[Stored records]
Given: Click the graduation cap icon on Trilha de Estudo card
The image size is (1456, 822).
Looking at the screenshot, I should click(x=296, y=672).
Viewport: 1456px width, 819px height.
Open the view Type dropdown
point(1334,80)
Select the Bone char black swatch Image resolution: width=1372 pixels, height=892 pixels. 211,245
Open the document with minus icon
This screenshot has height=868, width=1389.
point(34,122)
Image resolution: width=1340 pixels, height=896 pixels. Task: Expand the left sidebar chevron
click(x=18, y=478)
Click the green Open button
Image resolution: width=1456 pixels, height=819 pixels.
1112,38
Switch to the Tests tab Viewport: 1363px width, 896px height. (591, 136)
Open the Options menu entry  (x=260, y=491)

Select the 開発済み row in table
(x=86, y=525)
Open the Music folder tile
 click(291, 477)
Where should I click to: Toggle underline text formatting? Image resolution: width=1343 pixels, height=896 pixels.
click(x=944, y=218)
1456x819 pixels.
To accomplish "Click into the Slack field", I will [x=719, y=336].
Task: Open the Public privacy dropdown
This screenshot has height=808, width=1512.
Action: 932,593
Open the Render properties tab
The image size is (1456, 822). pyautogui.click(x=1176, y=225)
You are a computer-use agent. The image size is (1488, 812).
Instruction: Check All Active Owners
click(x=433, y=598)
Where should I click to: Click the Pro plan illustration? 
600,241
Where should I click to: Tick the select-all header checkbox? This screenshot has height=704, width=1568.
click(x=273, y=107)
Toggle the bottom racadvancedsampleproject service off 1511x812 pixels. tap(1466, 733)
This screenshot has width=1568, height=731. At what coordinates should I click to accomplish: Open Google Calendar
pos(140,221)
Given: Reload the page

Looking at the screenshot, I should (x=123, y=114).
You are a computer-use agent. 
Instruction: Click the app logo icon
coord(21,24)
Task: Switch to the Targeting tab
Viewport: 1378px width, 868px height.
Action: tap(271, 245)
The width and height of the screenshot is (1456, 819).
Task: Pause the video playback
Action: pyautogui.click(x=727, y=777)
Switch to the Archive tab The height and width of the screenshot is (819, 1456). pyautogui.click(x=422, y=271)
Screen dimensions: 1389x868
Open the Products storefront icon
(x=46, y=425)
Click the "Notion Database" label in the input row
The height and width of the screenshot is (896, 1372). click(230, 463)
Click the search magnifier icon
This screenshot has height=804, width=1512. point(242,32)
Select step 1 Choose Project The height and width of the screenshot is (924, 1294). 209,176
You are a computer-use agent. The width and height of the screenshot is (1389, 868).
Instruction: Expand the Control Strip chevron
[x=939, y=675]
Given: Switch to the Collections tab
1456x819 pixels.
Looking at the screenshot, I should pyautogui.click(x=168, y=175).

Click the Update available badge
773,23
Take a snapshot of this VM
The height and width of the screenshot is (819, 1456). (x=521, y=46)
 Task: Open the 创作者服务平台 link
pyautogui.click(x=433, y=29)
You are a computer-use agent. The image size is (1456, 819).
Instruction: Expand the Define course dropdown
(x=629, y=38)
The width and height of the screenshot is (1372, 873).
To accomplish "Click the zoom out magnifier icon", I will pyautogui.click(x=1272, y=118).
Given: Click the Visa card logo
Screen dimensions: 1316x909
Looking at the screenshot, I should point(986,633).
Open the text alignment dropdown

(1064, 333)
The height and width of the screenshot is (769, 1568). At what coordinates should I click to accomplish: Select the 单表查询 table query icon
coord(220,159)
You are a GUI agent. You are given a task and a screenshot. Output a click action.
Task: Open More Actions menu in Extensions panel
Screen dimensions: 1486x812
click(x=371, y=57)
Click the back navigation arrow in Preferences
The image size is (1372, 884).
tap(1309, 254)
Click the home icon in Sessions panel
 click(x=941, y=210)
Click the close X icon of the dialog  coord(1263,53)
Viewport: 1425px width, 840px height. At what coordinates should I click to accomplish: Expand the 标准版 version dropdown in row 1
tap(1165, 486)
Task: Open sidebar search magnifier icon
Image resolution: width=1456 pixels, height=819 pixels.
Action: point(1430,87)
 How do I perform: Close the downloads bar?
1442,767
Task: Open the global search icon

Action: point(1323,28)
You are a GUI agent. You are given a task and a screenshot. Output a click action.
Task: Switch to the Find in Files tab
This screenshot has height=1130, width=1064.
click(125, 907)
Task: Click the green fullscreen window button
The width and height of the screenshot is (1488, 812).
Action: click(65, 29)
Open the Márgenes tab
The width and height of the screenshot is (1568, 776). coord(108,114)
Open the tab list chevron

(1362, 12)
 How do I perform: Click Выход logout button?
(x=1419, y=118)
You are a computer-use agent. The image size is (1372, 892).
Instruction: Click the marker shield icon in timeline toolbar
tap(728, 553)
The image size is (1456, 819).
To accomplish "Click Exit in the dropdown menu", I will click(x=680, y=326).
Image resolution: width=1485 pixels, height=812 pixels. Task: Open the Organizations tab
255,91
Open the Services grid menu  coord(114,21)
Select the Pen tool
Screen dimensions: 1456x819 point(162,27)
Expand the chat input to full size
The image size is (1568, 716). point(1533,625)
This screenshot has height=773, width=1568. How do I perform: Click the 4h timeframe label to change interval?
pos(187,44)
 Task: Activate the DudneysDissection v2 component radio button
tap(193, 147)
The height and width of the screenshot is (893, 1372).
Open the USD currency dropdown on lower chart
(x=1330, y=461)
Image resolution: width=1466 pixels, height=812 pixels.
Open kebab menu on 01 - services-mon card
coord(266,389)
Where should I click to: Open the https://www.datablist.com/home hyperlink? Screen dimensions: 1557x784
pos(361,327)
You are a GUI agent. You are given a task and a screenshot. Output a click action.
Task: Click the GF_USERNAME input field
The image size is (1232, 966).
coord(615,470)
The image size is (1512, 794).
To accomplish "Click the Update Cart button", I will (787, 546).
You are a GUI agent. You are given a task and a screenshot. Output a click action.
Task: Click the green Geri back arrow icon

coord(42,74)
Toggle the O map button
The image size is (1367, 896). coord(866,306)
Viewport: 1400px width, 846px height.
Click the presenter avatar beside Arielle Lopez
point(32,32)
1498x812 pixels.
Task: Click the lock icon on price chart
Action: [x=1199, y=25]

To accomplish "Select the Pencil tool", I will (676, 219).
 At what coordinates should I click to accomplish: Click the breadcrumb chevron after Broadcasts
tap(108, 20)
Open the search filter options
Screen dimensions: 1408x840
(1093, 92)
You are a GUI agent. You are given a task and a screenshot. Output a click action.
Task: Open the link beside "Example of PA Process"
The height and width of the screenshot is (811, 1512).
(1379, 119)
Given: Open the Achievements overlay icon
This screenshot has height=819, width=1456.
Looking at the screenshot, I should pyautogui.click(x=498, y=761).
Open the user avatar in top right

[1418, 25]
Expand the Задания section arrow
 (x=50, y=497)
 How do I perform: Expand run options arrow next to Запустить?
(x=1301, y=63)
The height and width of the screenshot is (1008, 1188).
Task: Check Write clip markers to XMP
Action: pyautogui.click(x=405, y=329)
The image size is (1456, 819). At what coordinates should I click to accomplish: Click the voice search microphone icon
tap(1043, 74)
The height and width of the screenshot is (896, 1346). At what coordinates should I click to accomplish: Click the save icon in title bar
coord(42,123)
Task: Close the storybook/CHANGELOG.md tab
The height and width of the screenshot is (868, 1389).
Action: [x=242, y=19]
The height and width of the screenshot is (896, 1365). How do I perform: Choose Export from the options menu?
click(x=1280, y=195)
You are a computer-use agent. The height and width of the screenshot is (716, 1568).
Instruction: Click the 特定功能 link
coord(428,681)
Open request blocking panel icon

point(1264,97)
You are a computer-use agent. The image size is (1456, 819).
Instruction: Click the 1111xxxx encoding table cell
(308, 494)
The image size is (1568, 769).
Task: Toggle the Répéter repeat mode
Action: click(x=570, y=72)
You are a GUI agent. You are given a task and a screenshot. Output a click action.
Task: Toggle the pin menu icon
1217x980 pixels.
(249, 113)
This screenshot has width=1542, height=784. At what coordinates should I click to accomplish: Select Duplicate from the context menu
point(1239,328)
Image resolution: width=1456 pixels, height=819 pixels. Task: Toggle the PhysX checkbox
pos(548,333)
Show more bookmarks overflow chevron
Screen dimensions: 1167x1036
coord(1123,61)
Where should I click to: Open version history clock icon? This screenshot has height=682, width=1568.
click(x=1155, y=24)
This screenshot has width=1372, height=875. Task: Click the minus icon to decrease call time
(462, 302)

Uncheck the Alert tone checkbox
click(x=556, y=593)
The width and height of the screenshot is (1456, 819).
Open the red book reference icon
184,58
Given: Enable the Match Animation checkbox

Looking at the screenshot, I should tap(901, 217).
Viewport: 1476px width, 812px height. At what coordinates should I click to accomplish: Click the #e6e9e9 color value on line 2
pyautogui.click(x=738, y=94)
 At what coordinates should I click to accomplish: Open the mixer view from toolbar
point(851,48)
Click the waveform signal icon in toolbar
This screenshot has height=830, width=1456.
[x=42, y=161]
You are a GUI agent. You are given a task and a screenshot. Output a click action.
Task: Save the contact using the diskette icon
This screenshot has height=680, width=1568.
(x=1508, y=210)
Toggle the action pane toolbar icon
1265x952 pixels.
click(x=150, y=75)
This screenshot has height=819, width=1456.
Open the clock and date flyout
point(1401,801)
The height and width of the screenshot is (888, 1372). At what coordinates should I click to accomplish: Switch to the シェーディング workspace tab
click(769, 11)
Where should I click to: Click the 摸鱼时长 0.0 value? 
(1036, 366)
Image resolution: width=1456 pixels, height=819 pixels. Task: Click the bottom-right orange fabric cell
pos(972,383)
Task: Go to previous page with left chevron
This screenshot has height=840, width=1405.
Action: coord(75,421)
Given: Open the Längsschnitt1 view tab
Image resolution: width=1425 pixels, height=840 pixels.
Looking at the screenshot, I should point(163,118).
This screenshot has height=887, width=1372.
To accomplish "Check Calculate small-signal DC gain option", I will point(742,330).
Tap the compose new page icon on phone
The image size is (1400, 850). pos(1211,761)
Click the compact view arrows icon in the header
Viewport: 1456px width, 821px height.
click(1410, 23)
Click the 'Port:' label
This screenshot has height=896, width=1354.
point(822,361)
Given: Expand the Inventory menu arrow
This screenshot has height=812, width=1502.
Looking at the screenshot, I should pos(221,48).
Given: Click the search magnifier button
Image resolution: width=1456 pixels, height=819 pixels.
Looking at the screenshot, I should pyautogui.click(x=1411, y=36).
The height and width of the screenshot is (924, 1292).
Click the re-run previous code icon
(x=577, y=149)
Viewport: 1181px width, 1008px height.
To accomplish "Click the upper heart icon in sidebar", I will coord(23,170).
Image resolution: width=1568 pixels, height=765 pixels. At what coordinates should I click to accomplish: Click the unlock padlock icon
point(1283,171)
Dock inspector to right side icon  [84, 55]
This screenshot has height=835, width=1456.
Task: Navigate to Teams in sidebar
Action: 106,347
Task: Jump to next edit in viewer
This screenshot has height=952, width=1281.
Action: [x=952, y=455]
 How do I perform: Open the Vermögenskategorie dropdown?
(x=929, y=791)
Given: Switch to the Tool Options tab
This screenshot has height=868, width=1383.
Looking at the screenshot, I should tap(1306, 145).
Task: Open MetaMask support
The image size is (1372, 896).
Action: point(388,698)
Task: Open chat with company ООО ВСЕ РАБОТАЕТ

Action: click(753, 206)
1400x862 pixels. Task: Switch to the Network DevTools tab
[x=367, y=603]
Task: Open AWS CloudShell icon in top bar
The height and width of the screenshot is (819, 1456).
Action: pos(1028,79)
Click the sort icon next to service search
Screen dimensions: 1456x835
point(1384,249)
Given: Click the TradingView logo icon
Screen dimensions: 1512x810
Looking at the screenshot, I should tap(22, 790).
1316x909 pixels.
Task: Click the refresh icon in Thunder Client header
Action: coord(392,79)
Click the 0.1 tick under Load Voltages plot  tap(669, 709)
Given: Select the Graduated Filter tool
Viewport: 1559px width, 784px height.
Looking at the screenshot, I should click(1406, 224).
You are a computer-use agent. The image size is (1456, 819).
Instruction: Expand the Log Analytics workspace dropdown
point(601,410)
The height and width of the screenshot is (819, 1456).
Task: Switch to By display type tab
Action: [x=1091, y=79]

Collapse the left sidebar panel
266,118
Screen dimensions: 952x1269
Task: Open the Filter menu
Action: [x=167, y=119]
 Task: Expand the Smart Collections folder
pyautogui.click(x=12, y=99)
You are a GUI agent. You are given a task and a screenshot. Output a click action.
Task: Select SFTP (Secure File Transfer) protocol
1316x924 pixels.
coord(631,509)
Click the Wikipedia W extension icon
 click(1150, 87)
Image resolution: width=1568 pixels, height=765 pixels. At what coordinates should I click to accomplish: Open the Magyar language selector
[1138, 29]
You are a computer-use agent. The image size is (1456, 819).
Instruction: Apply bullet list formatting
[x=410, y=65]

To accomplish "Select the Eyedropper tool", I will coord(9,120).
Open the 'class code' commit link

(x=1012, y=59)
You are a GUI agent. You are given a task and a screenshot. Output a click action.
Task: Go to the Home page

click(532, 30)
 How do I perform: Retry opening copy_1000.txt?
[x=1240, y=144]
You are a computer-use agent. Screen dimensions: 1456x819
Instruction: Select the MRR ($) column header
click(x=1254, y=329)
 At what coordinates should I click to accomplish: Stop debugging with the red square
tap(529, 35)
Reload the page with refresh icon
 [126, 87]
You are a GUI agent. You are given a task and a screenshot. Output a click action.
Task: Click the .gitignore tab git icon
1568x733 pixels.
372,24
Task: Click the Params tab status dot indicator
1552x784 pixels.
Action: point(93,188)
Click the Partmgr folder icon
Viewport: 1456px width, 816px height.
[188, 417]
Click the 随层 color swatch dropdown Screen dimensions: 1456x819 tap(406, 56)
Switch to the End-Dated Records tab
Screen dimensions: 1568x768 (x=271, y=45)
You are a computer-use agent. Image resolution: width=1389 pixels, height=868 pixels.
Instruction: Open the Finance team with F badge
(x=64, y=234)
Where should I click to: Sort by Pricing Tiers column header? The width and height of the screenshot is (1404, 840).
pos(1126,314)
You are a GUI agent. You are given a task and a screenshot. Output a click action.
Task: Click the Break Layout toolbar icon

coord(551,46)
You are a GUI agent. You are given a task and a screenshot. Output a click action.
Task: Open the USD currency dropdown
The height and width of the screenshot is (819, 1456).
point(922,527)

## Task directions
Within the entries above, report how many lines include "field", and keep the answer to the number.

## Solution
2